Méthodes numériques pour le calcul à la rupture des structures de génie civil
Jérémy Bleyer  1@  
1 : Laboratoire Navier  (NAVIER)  -  Site web
IFSTTAR, CNRS : UMR8205, École des Ponts ParisTech (ENPC), Université Paris Est (UPE)
Ecole des Ponts ParisTech 6 / 8 avenue Blaise Pascal 77455 CHAMPS SUR MARNE -  France

Les structures de génie civil deviennent de plus en plus complexes tant dans l'utilisation de matériaux fortement hétérogènes (béton armé, béton fibré, planchers mixtes acier/béton...) qu'à travers l'adoption de géométries courbes dans l'espace. L'outil numérique constitue alors un élément indispensable à l'étude de la sécurité de telles structures. Néanmoins, une approche rationnelle du dimensionnement des ouvrages à la ruine fait encore défaut à l'heure actuelle, la majorité des règles de dimensionnement reposant sur une combinaison de calculs élastiques, l'adoption de coefficients de sécurité et une vérification locale des sections critiques.
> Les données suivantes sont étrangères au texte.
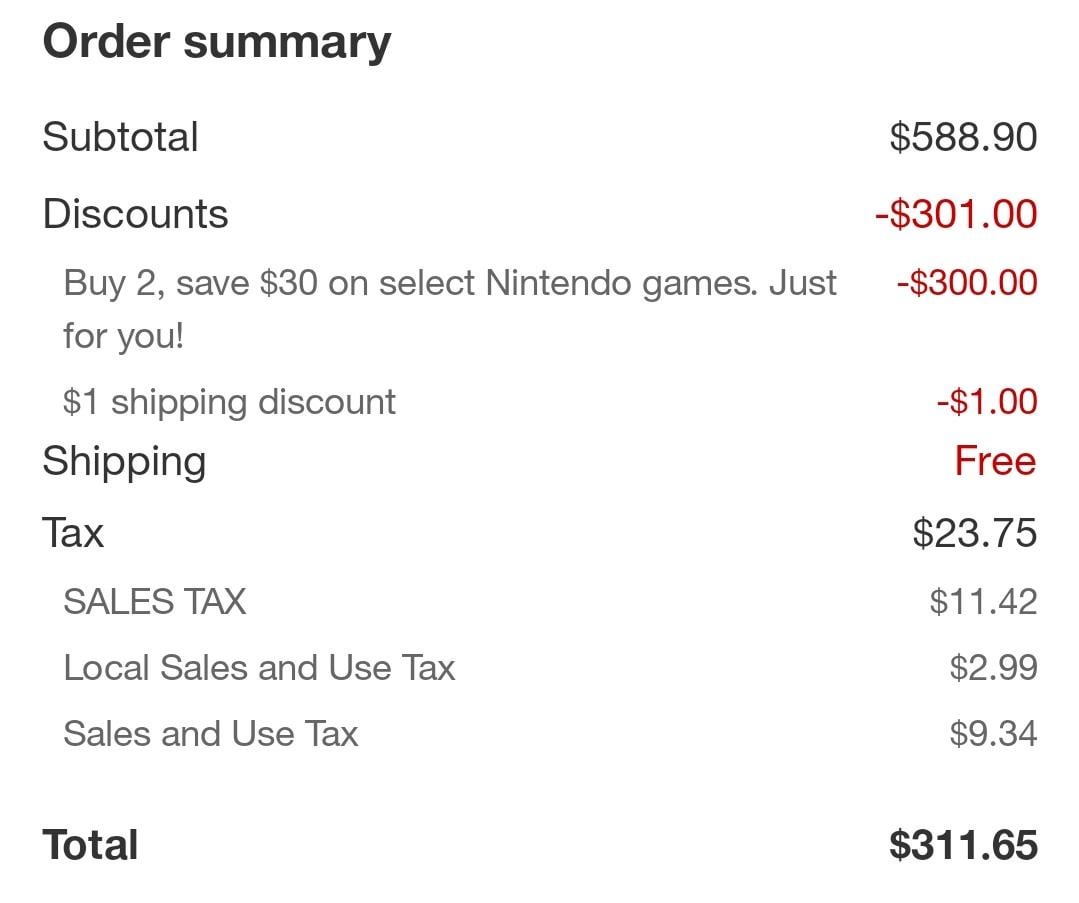Tap the Discounts row label
1079x903 pixels.
tap(135, 214)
La théorie du calcul à la rupture (ou de l'analyse limite pour un comportement parfaitement plastique) repose sur l'écriture de la compatibilité entre l'équilibre de la structure d'une part et la vérification locale d'un critère de résistance d'autre part. Elle nous semble être un outil prometteur pour ouvrir la voie à une approche plus rationnelle et moins empirique de la sécurié des ouvrages vis-à-vis de la ruine, tout en reposant sur des ingrédients mécaniques simples. L'enjeu de cette thèse est de surmonter, sur le plan numérique et théorique, les difficultés que pose sa mise en oeuvre pratique pour les structures du génie civil.

La mise en oeuvre numérique des approches statique et cinématique du calcul à la rupture conduit à la résolution d'un problème d'optimisation convexe sous contraintes. Les progrès relativement récents effectués dans le domaine de l'analyse convexe ont permis de mettre au point des algorithmes très efficaces (de type points intérieurs) pour la résolution d'une grande classe de problèmes, relevant du domaine de la programmation conique. Forts de cet outil, nous avons développé, au cours de cette thèse, des éléments finis adpatés au calcul à la rupture (en efforts généralisés pour l'approche statique ou en vitesse virtuelle pour l'approche cinématique) pour différents modèles mécaniques : plaques minces en flexion, plaques épaisses, coques, etc. La particularité du calcul à la rupture conduit à envisager des éléments finis différents des éléments utilisés classiquement pour les calculs élastiques (de type équilibre ou incluant des discontinuités de vitesse). Un accent particulier est porté sur la formulation de critères de résistance en efforts généralisés pour les différents types de structures considérés.

D'autre part, la théorie de l'homogénéisation en calcul à la rupture est un moyen performant de traiter le cas des structures présentant une forte hétérogénéité du matériau, variant de manière périodique dans l'espace. Cette approche repose sur la détermination numérique de critères de résistance homogènes équivalents qu'il est nécessaire d'approximer de manière à pouvoir effectuer le calcul à l'échelle de la structure homogénéisée. Des procédures d'approximation innovantes sont spécifiquement développées pour atteindre cet objectif.

Enfin, nous illustrons les potentialités de ce type d'approche ainsi que l'efficacité des outils numériques développés sur deux exemples complexes d'ingénierie. Le premier traite de la stabilité au feu de panneaux en béton armé de grande hauteur. La stabilité de ce type de structure est pilotée, d'une part par une déformation d'origine thermique conduisant à une configuration géométrique courbe, d'autre part par la dégradation des capacités de résistance des matériaux due à la présence d'un gradient thermique dans l'épaisseur du panneau. Les outils développés au cours de la thèse servent alors à évaluer la ruine de ces panneaux à partir de la connaissance de leur configuration géométrique déformée. Le deuxième exemple concerne le calcul de la marquise de la gare d'Austerlitz, une coque courbe en béton armé, perforée par un réseau périodique de pavés de verre. Une démarche par homogénéisation périodique est alors proposée afin d'évaluer la sécurité de la structure vis-à-vis de la ruine pour différents types de chargement.